Recently, Microsoft announced Digital Ink, a handwriting-recognition technology that many compare to Apple's InkWell, both respectively set to debut in the next major revisions of Windows and Mac OS X. As whenever similar technologies pop up at Microsoft, Apple Mac zealots ask a few questions: Was it developed in-house at Microsoft? Was it bought from a third-party? Grabbed from a sub-licensor?
The answer is that Digital Ink came directly from Apple, but the story behind how Microsoft was able to so simply buy InkWell and rename it for use in Windows is a tale of moral depravity and sordid carnal desperation that few are privy to — until today! Read on to discover how Microsoft came to own yet another key Apple technology in the most sordid of political maneuverings.
It all began in the late Seventies. Steve Jobs, after a night of smoking marijuana and tripping on lysergic acid diethylamide, conceived of a way to interact with computers using only the mind. Well-known at Stanford for his telekinetic abilities, such as making entire fields of grass sway with but a thought, Steve wanted to move the "mouse" and "menu" (bizarre, alien concepts to anyone outside of his clique of 2600 hackers and EE alcoholics) with nothing but the power of his mind. Of course his compatriots — the peaceful, bearded Steve Wozniak and the illegally immigrated Avie Tevanian — dismissed the idea as yet another episode of harmless drug-induced rambling.

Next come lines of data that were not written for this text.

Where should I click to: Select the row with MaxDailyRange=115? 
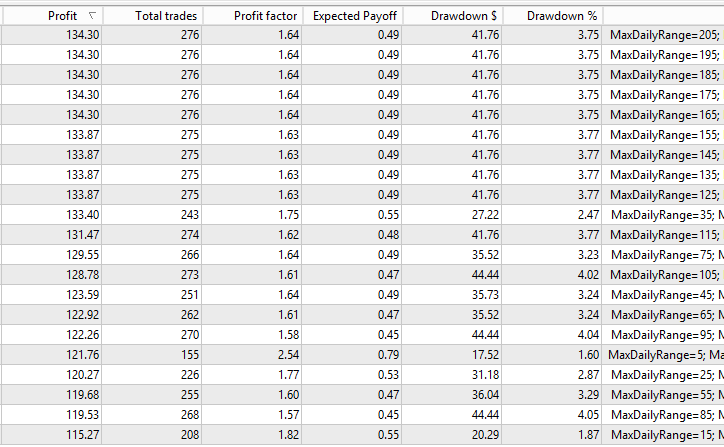(362, 235)
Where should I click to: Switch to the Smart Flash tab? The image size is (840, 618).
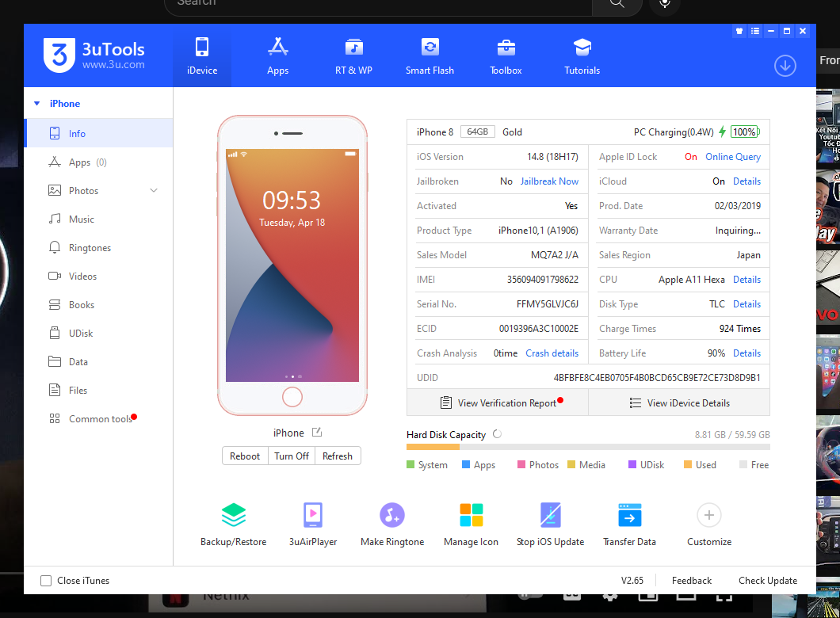pyautogui.click(x=430, y=56)
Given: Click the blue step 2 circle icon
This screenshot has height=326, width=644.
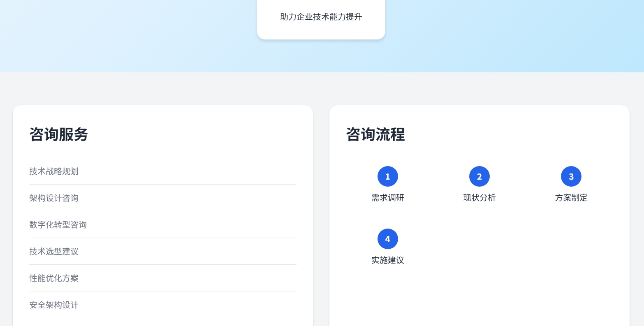Looking at the screenshot, I should point(479,176).
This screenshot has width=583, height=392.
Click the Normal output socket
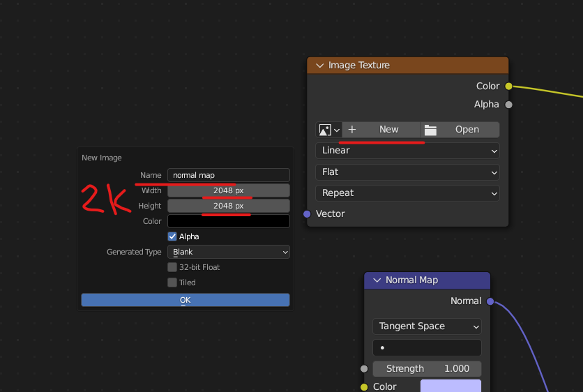(490, 301)
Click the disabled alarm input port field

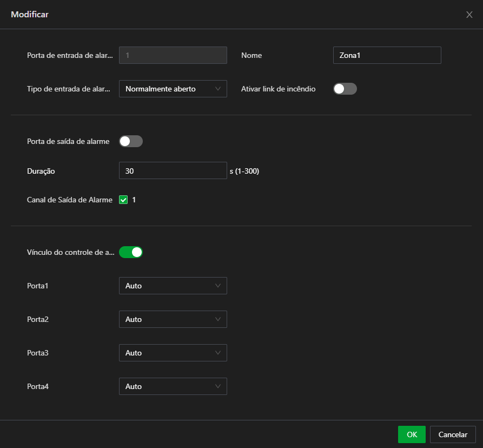pos(173,55)
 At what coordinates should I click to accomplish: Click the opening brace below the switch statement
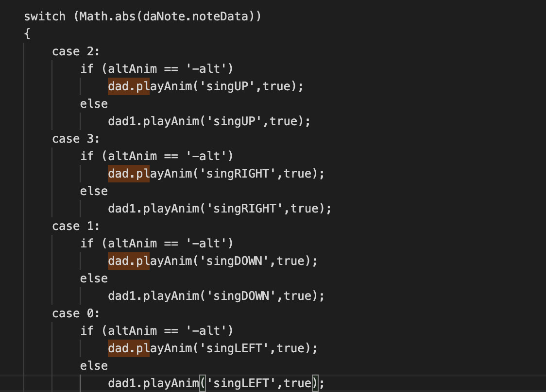click(x=27, y=33)
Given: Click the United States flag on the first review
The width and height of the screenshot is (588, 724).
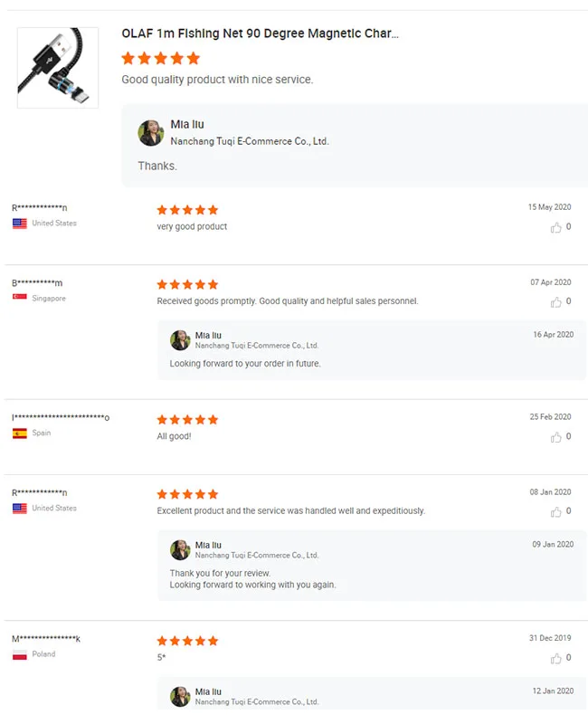Looking at the screenshot, I should [x=19, y=224].
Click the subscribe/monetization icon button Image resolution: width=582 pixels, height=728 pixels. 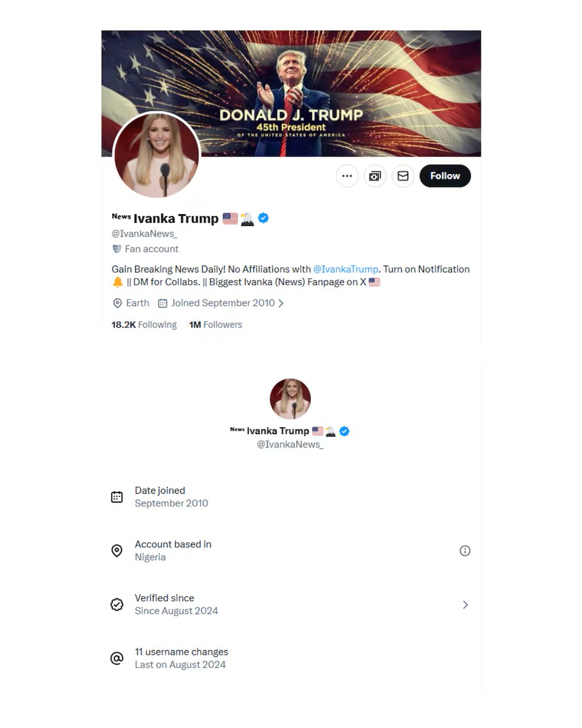click(375, 176)
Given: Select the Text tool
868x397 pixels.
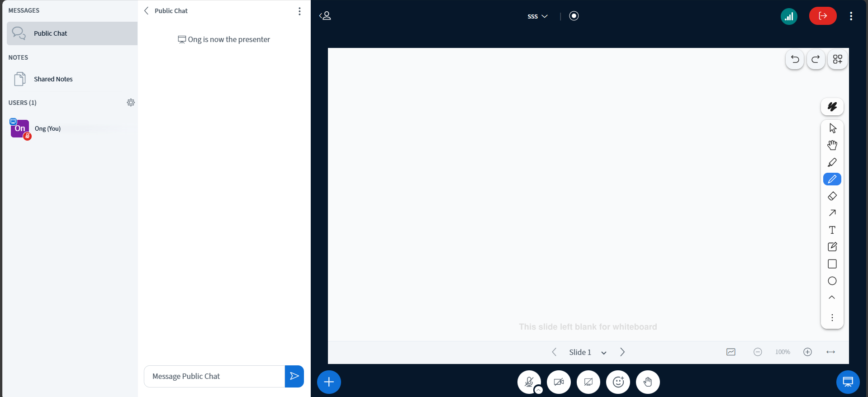Looking at the screenshot, I should pyautogui.click(x=832, y=230).
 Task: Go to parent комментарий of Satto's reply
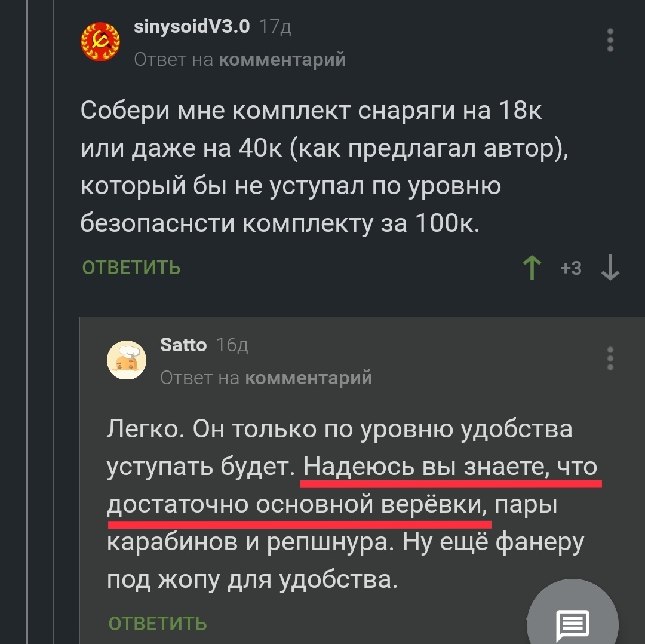point(309,378)

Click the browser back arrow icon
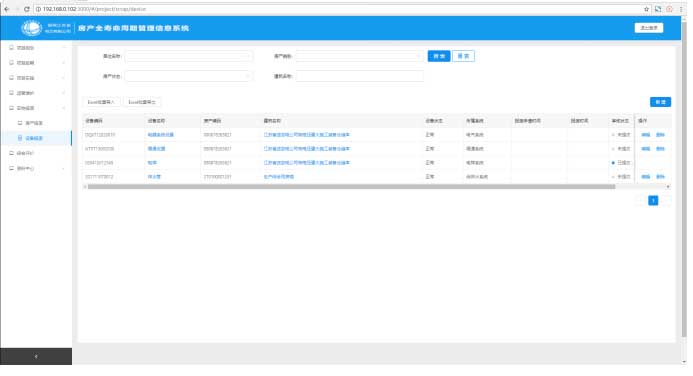click(7, 9)
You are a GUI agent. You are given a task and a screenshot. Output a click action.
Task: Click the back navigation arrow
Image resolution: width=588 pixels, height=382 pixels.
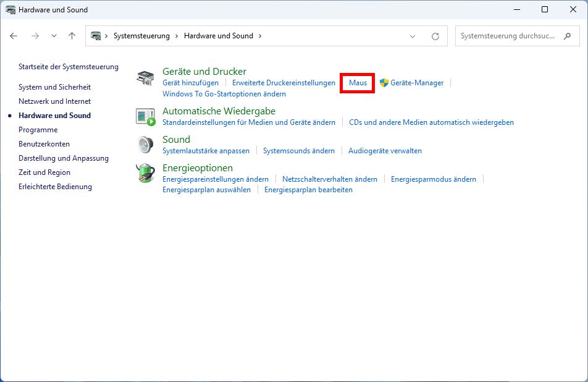point(14,35)
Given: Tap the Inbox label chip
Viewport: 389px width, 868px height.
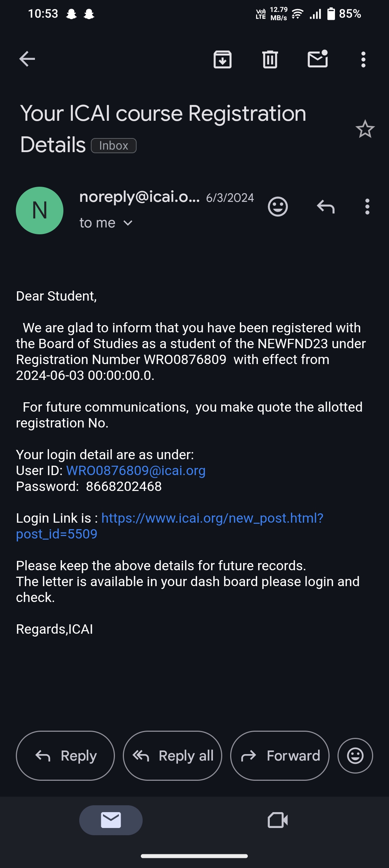Looking at the screenshot, I should pyautogui.click(x=113, y=146).
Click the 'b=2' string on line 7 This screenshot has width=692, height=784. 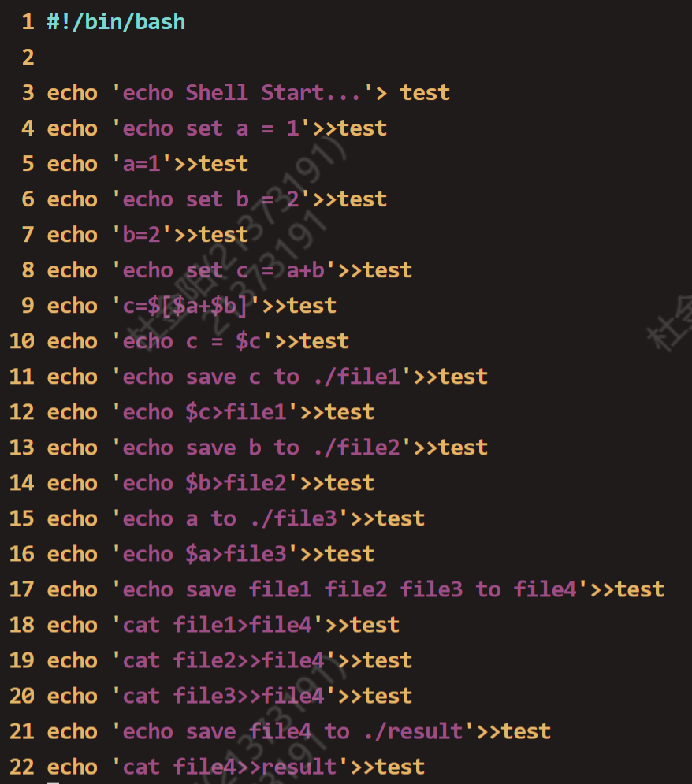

Twenty-six years after his messianic user interface vision, Steve Jobs was hard at work in the deepest part of Apple's labs, personally overseeing secret user interface experimentation. It turns out that Steve had never forgotten about his psychedelic user-interface dream and was tirelessly attempting to realize it thirty miles beneath Cupertino, California. Down here, in his dungeon, the attempts to connect silicon to carbon were in full force and without regard to their subjects.
Some men had industrial-grade alligator clamps attached to their nipples and testicles which were randomly jolted with millions of volts of electricity in order to stimulate their brains. Other men had deadly mixtures of cocaine and heroin ("eight-balls") injected into their penises while being forced to watch gay porn. Another group endured horrible procedures in which their arms, legs, and scrotums were replaced with chimpanzee equivalents. One smaller group were forced to smoke opium eight hours a day while being whipped and beaten until they managed to move the cursor a pixel or two. The most successes, however, had come from Steve's own bizarre device dubbed "handJobs."
handJobs was a series of wires and electro-sensitive pads placed on the fingertips that allowed one to manipulate elements of the Mac OS GUI with simple motions. Steve Jobs, being telekinetic from years of tripping acid, wielded it more powerfully than anyone else in his R&D dungeon. In fact, so powerful was his mind that he liked to hook the wires and pads up to his own penis and controlled his Power Mac by means of pelvic thrusts and lewd gyrations of his hairy penis and scrotum.
Bill Gates, on a visit to the Apple Campus, accidentally stumbled onto handJobs in a moment that would change UI in computing forever. Feeling that he simply owned the Apple Campus as he did the rest of the world, Mr. Gates walked into Steve Jobs's private office without knocking. Steve was in the middle of making love to thin air, pants in a puddle at his ankles, hands on hips, thrusting his engorged member at the monitor! He had decided to take his latest revision of the device to his office to test out when Mr. Gates had walked in on him! Gates knew what he liked and liked what he saw, and began immediately bargaining with Jobs.
By the end of the day, Jobs had created a new technology agreement with Gates. Apple would begin partnering with Microsoft on alternative input technologies, and by late June MS would announce Digital Ink for Windows. In reality Digital Ink was a front, and both it and InkWell for Mac OS were place-holders for what handJobs would eventually become. Until handJobs was ready, however, the masses would be fed OCR capabilities from the operating system. Before the ink on the contract was signed, however, Jobs had finagled Gates into receiving a "technology preview" of handJobs, with Jobs attempting to control Gate's breathing with nothing but his leathery scrotal sack and Gates's chin as a touch pad.
Now you know the immoral, homo-erotic history behind InkWell, Digital Ink, and the next generation of OCR and handwriting-recogntion. I hope that Apple Macintosh zealots everywhere think about this before they blindly evangelize their operating system of choice, inadvertently infecting the minds of the masses with years of sweating gay R&D and bleeding edge (of anus) techno-faggotry.